*Documento fuente*:
/---

No es infrecuente que las transiciones dinásticas devengan en conflictos civiles. Tanto Francia como Inglaterra disponen de un sangriento catálogo de tales episodios. La Francia de la segunda mitad del siglo XVI constituye un paradigma en tal sentido, ribeteado, por lo demás, de tres magnicidios. Con sangre se impuso la casa de Trastámara a la de Borgoña en Castilla, y una guerra civil siguió a la instalación de los Habsburgo propiciada, a su vez, por un contencioso dinástico. Circunstancias similares se reprodujeron en 1700 (Habsburgo vs Borbones).
La sucesión de Felipe II no fue precisamente un baile de debutantes. El monarca tuvo cuatro esposas que le dieron once hijos. Pero en 1597, tras la muerte de la princesa Catalina Micaela, el futuro de la dinastía descansaba en otra princesa ya entrada en años, y a la que estaba costando trabajo encontrar marido, y un príncipe de complexión “fort délicat” (según el embajador de Francia) y nula preparación para el cargo.

\---

¿Puedes transcribir íntegro, sin alterar una sola palabra ni signo, el texto sobre las transiciones dinásticas?

*Datos recopilados*:
/---

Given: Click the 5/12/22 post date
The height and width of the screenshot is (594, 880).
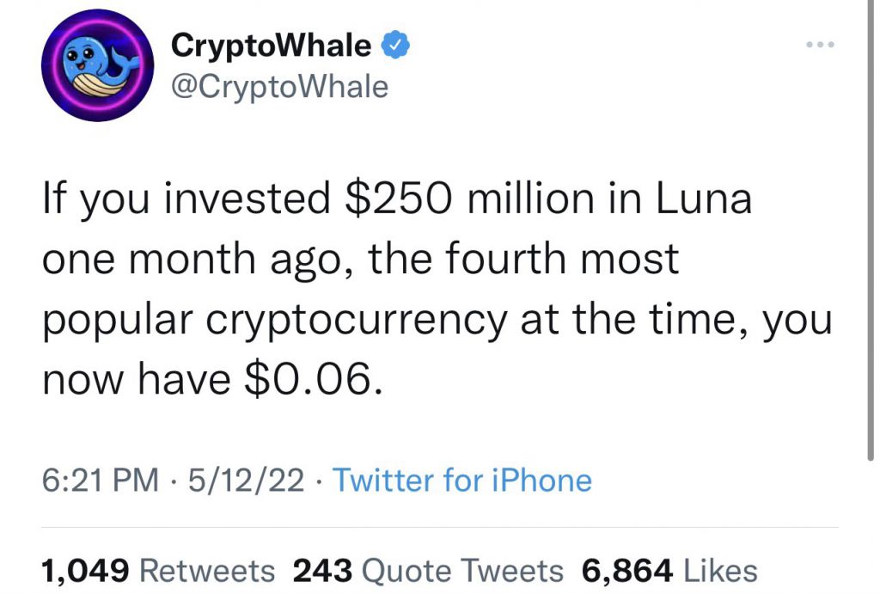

\---

*Solución completa*:
No es infrecuente que las transiciones dinásticas devengan en conflictos civiles. Tanto Francia como Inglaterra disponen de un sangriento catálogo de tales episodios. La Francia de la segunda mitad del siglo XVI constituye un paradigma en tal sentido, ribeteado, por lo demás, de tres magnicidios. Con sangre se impuso la casa de Trastámara a la de Borgoña en Castilla, y una guerra civil siguió a la instalación de los Habsburgo propiciada, a su vez, por un contencioso dinástico. Circunstancias similares se reprodujeron en 1700 (Habsburgo vs Borbones).
La sucesión de Felipe II no fue precisamente un baile de debutantes. El monarca tuvo cuatro esposas que le dieron once hijos. Pero en 1597, tras la muerte de la princesa Catalina Micaela, el futuro de la dinastía descansaba en otra princesa ya entrada en años, y a la que estaba costando trabajo encontrar marido, y un príncipe de complexión “fort délicat” (según el embajador de Francia) y nula preparación para el cargo.